How to use it. The trailing-data card offers a button to re-analyse the appended blob as its own file (wired via setReanalyse(), which app.js injects with its handleFile callback to avoid a circular import).

Notes / limits. Container families that legitimately share one magic (ISO-BMFF: mp4/heic/avif/m4a/3gp; the ZIP-based Office/EPUB/OpenDocument family) are grouped so renaming within the family (e.g. .m4a to .mp4) doesn't falsely flag a mismatch. findIntegrityCard() locates an existing Integrity card in a container by its heading text, for callers that need to slot content near it.

/compare - two-file side-by-side view#

What it does. Runs two files through their normal full analysis (into off-screen staging containers), then merges the results into one view: shared field labels down the left, file A's and file B's values in adjacent columns (Field | A | B). Rows whose values differ are tagged .is-diff. Non-readout content (image previews, video players, hex dumps, histograms) that can't merge cell-by-cell falls back to a side-by-side A|B split within its card instead.

How to reach it. Drop two files onto the /compare page's A/B dropzones (see pages.md). Built in compare.js, called with { classify, routes } from app.js so it reuses the real classifyFile()/ROUTES.

How to use it. Interactive video/audio sub-prompts (e.g. "Analyse audio"/"Analyse frame" call-to-action buttons that would normally appear twice) collapse to one central button that fires both files' actions at once. Click Show differences to fade every row where A and B match, leaving only the differing rows visible; click again to show everything.

Notes / limits.
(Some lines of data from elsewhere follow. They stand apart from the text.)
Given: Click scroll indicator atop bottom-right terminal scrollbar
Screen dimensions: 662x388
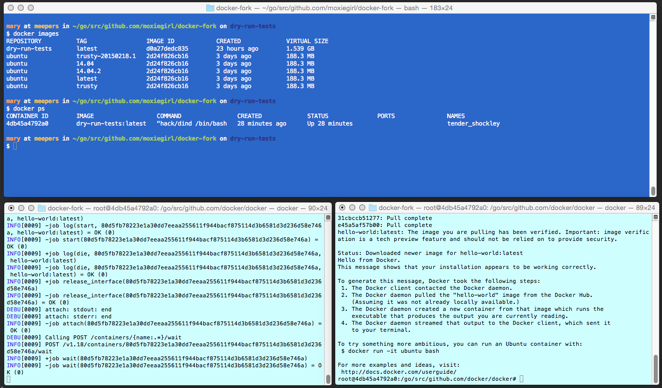Looking at the screenshot, I should tap(655, 217).
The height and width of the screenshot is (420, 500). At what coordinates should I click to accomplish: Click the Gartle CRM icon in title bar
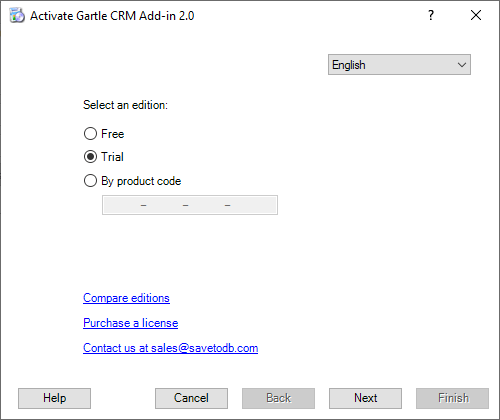coord(17,15)
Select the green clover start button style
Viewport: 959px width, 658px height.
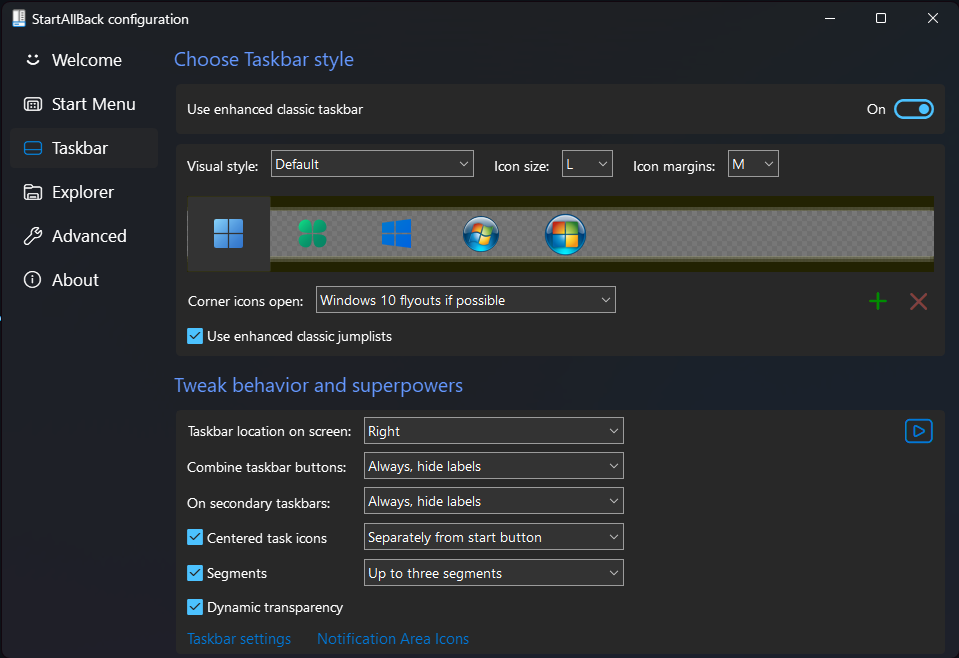tap(313, 234)
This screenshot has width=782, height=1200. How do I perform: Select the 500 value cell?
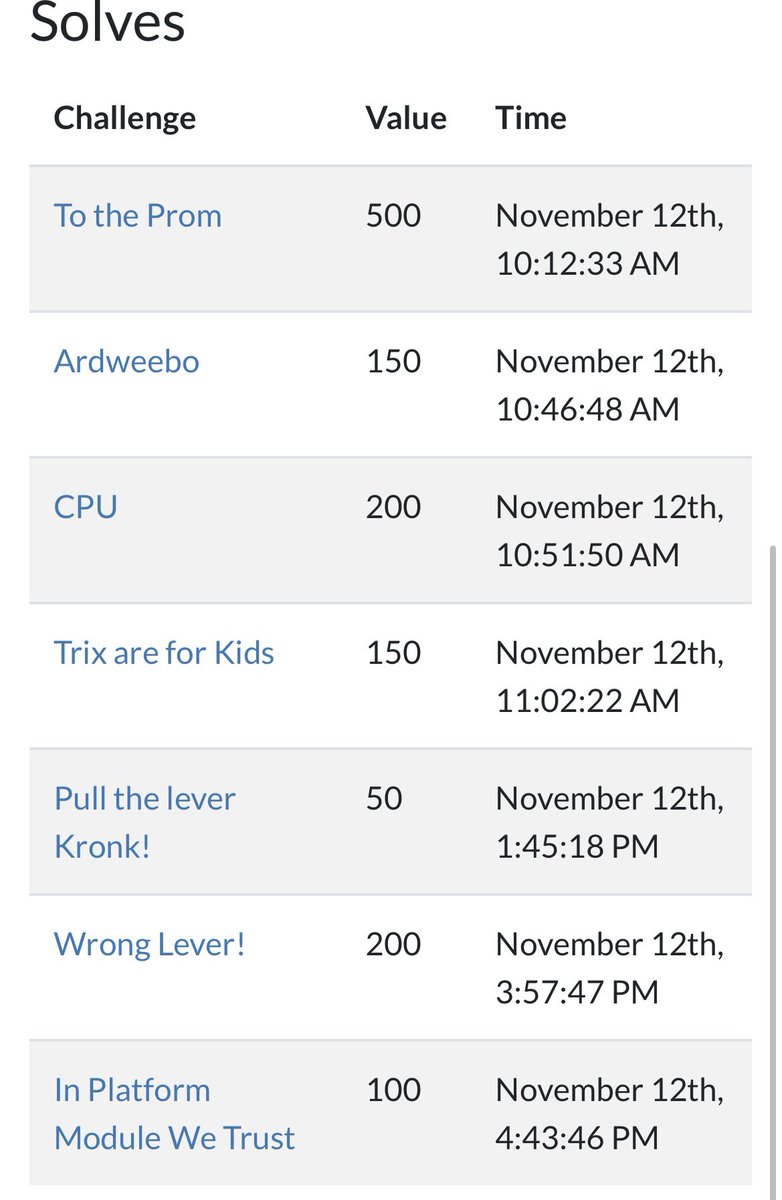point(394,216)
The merge moves (not clones) the real DOM cells from each file's staged render into the merged table, so tooltips and deferred async fills (like the SHA-256 cell, which resolves after hashing) keep working - including a second pass that corrects a hash row's .is-diff tag once the async hash comparison actually resolves (its initial tag, decided from still-empty cells, can be wrong). Media renderers are invoked with { inline: true } so they target the compare panel rather than the main page's fixed sections (#photoPreview/#videoPreview/etc.).